» **Work to complete**: Please output exactly the lines from the one that holds "Task: Click the _mint internal call" through the final line of the data, and nothing else; leave out any pictures.

[[ Data to use, beginning ]]

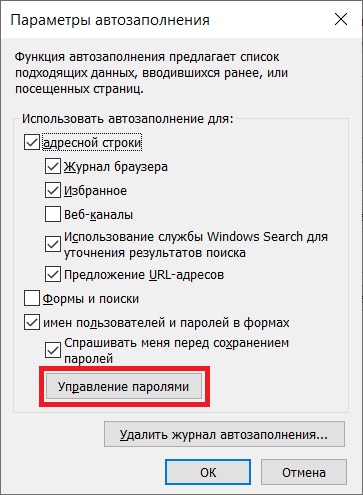Uncheck 'имен пользователей и паролей в формах'
The height and width of the screenshot is (495, 363).
[x=32, y=322]
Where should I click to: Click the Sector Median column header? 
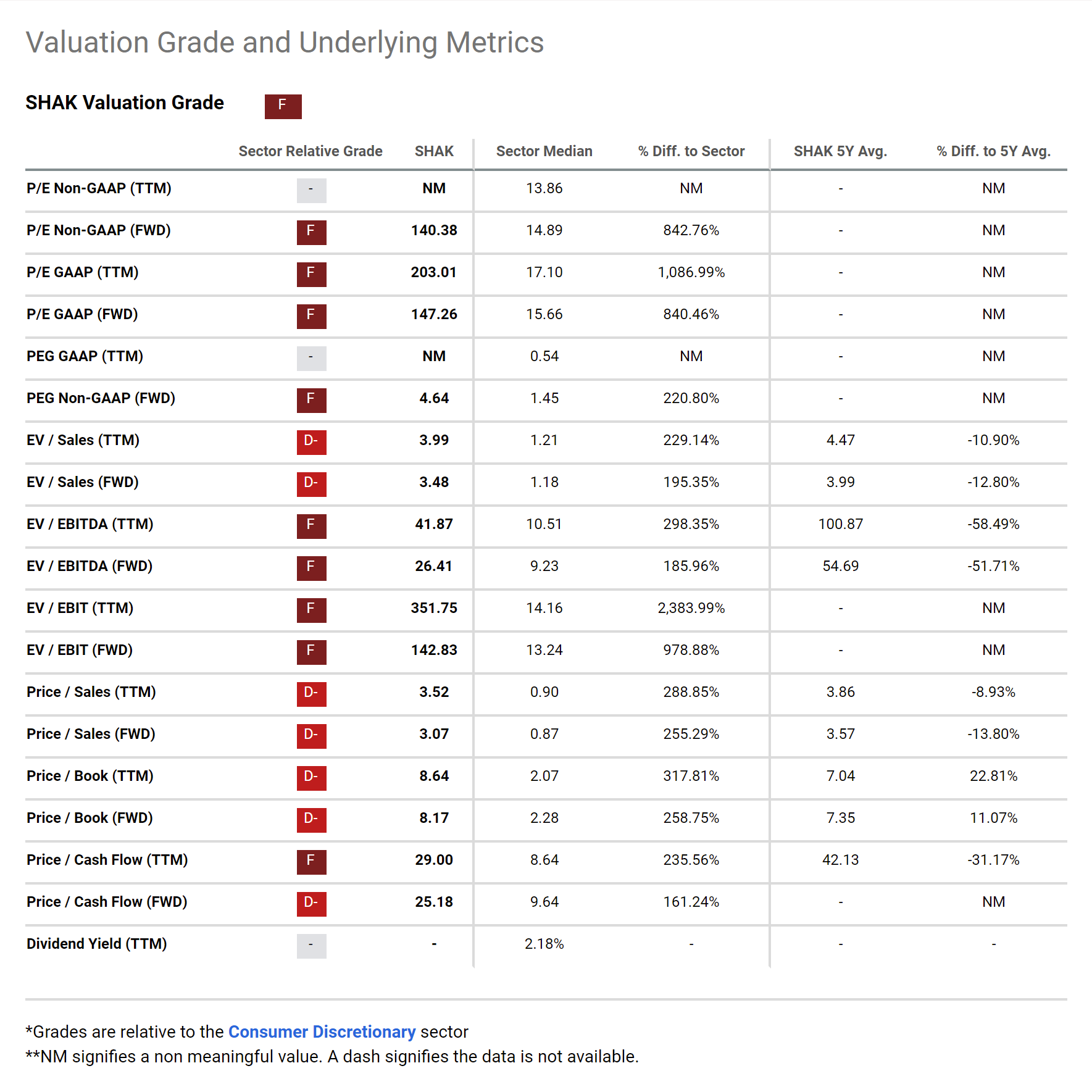544,151

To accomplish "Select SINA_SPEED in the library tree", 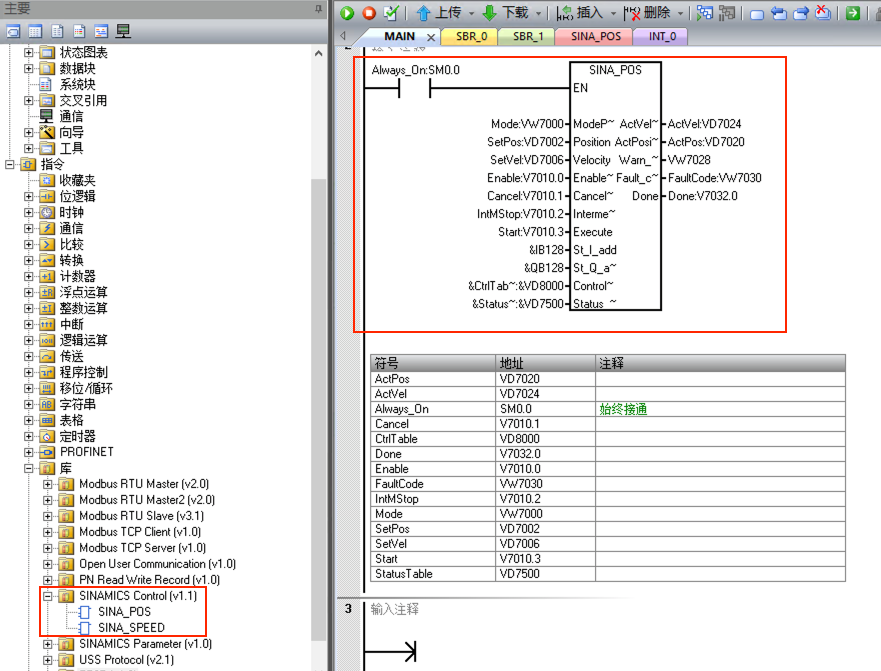I will pyautogui.click(x=129, y=628).
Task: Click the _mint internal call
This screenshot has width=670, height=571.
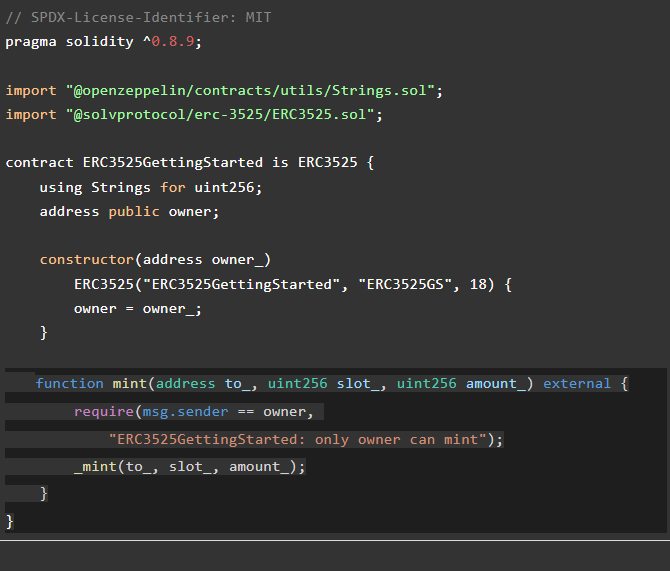Action: point(95,467)
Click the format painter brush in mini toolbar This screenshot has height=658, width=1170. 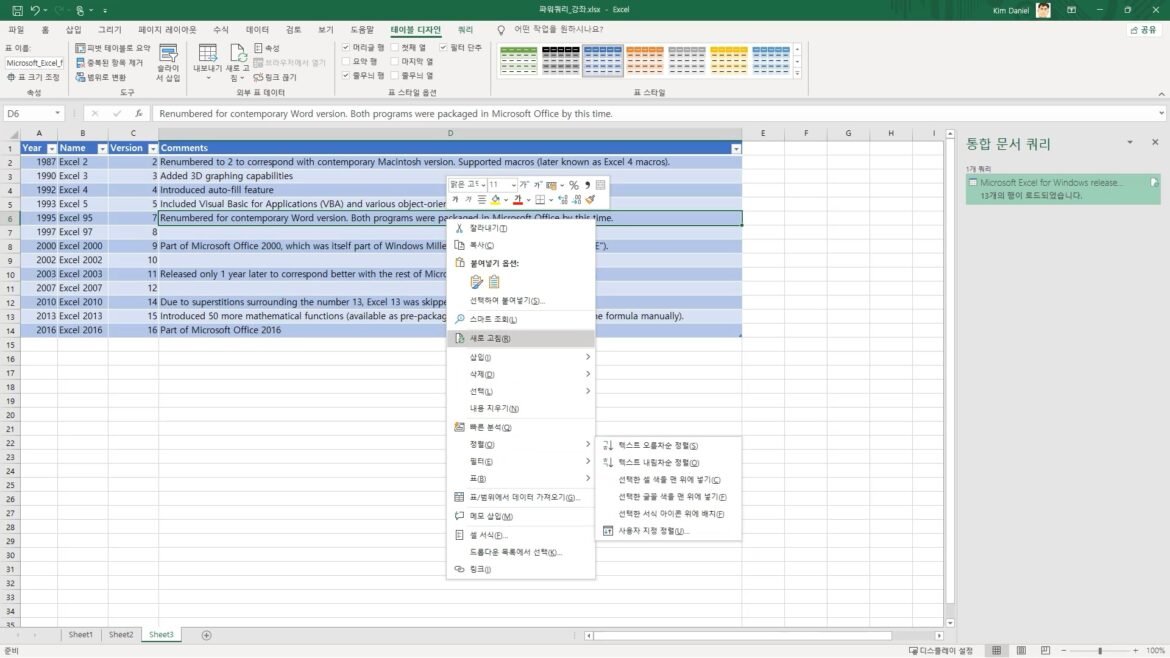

[[ Data to use, end ]]

» **Result of this task**:
Task: Click the _mint internal call
This screenshot has width=670, height=571.
Action: point(95,467)
Click the format painter brush in mini toolbar This screenshot has height=658, width=1170. 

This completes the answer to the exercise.